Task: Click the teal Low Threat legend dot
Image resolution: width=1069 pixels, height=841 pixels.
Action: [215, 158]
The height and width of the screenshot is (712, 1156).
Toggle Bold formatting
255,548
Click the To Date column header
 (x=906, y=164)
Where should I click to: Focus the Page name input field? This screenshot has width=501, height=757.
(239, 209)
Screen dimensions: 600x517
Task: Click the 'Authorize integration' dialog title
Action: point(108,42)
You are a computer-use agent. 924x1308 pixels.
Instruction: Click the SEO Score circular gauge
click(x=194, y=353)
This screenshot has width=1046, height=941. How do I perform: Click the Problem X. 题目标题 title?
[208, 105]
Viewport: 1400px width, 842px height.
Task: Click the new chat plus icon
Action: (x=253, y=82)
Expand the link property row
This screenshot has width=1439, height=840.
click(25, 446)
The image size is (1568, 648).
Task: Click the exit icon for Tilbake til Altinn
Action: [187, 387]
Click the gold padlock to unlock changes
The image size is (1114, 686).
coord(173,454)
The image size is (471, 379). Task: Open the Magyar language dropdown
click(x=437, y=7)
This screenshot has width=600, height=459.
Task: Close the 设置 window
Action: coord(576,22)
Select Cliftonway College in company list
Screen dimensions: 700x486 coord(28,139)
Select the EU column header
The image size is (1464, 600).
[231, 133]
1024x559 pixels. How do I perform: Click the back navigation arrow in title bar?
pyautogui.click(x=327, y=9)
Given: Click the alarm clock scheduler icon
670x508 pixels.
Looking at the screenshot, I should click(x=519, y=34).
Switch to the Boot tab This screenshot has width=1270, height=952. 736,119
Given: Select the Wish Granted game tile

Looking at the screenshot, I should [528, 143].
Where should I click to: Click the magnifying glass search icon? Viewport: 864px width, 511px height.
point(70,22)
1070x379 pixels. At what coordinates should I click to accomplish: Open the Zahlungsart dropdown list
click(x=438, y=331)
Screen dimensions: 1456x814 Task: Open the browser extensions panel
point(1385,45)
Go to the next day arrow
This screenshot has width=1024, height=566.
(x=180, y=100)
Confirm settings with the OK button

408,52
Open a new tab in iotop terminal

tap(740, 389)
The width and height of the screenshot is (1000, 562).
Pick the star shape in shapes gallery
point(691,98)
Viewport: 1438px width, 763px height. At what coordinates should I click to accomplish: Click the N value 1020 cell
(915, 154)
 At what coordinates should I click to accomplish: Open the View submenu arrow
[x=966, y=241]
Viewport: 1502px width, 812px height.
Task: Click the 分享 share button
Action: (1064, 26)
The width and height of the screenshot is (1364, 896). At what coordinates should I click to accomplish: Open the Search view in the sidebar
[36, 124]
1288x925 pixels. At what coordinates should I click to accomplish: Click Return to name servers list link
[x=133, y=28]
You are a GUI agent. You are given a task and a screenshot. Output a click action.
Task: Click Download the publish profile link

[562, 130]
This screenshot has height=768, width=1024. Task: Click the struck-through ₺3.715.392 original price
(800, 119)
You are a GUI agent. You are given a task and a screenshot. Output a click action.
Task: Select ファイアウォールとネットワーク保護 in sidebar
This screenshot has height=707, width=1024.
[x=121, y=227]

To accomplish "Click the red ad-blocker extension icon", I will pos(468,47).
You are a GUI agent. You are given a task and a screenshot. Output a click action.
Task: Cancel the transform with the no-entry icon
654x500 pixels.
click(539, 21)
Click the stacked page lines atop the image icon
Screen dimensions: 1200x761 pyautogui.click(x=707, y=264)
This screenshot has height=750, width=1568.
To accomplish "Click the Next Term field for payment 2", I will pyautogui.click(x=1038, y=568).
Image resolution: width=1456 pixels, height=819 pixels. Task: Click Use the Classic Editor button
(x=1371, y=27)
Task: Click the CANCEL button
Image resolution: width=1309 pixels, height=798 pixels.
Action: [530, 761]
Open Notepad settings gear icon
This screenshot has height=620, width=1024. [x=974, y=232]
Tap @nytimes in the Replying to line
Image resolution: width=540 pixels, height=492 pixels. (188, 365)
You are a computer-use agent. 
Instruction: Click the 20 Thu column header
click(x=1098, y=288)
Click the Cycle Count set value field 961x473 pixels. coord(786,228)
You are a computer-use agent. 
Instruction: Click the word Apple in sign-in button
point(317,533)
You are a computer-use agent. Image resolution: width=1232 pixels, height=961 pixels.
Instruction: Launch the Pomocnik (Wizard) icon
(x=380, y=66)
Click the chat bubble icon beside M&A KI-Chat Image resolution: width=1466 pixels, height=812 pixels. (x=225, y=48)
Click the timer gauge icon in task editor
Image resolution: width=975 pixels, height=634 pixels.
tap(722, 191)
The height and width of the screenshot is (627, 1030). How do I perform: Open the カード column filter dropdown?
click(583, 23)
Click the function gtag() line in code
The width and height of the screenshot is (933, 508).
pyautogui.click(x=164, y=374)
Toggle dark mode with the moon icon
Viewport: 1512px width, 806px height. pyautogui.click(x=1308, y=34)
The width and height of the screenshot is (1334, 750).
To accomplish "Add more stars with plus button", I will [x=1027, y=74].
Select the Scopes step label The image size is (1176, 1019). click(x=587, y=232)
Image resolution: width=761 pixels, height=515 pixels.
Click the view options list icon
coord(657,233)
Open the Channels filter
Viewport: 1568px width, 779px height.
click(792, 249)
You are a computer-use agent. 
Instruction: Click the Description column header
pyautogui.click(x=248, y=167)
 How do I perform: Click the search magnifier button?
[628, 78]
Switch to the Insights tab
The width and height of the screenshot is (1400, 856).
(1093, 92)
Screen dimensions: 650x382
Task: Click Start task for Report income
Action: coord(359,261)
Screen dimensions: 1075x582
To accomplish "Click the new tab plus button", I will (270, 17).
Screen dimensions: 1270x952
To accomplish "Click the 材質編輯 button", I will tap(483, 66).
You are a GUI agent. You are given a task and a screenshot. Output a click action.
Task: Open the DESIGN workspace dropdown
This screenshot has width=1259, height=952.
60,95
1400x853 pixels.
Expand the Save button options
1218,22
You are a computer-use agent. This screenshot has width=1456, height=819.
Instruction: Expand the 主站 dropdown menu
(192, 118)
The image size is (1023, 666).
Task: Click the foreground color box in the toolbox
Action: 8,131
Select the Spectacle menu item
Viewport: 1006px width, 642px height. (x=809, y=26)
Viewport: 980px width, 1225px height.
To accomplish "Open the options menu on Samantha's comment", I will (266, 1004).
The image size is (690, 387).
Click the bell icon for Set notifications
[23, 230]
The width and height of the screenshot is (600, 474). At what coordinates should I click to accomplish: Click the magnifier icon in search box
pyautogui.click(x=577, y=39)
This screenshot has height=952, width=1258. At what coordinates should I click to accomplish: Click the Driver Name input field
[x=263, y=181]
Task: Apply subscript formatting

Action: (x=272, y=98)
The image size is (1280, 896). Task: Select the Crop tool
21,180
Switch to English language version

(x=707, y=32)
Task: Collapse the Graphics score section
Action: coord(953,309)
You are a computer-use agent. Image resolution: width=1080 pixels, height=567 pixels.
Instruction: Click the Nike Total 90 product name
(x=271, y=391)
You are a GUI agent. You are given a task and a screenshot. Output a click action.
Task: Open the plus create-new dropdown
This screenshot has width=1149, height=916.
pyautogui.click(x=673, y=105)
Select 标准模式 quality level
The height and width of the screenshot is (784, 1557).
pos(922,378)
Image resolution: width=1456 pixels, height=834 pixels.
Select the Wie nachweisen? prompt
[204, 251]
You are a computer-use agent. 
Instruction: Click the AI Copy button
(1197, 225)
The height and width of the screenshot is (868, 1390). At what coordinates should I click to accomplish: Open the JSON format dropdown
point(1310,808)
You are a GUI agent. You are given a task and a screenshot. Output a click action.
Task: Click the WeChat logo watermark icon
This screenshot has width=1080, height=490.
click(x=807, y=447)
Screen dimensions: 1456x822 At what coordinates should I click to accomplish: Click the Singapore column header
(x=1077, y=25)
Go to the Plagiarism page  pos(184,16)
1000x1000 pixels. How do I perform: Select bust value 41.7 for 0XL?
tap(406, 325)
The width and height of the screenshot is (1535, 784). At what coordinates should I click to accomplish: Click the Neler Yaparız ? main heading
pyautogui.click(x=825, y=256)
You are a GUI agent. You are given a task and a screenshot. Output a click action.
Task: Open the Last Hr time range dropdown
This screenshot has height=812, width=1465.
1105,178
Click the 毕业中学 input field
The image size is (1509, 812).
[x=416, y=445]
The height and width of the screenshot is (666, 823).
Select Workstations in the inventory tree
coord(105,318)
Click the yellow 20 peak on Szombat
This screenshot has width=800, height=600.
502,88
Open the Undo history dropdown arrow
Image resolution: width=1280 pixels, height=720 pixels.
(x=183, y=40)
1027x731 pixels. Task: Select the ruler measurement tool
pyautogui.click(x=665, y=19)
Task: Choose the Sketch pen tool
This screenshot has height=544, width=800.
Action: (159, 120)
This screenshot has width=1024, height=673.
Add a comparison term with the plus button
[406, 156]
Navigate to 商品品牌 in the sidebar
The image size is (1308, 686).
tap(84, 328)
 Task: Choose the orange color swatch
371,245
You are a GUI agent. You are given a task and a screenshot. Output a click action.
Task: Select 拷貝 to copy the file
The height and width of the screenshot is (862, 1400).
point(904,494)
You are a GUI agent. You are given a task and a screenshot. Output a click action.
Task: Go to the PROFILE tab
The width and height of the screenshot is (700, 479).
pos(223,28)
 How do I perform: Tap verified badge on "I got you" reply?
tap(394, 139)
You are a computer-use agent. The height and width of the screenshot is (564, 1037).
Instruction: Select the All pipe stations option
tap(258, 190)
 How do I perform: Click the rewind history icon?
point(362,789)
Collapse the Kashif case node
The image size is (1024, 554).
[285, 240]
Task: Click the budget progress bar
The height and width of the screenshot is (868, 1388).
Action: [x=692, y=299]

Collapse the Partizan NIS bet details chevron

* * * * *

**Exercise brief**
Render the portion of the data that opens with the line containing "Tap @nytimes in the Replying to line" and closes with the line containing "(x=380, y=66)" as a JSON list of strings, with one string per line and blank lines omitted.

**Correct answer**
[
  "Tap @nytimes in the Replying to line",
  "Image resolution: width=540 pixels, height=492 pixels. (188, 365)",
  "You are a computer-use agent. ",
  "Instruction: Click the 20 Thu column header",
  "click(x=1098, y=288)",
  "Click the Cycle Count set value field 961x473 pixels. coord(786,228)",
  "You are a computer-use agent. ",
  "Instruction: Click the word Apple in sign-in button",
  "point(317,533)",
  "You are a computer-use agent. Image resolution: width=1232 pixels, height=961 pixels.",
  "Instruction: Launch the Pomocnik (Wizard) icon",
  "(x=380, y=66)"
]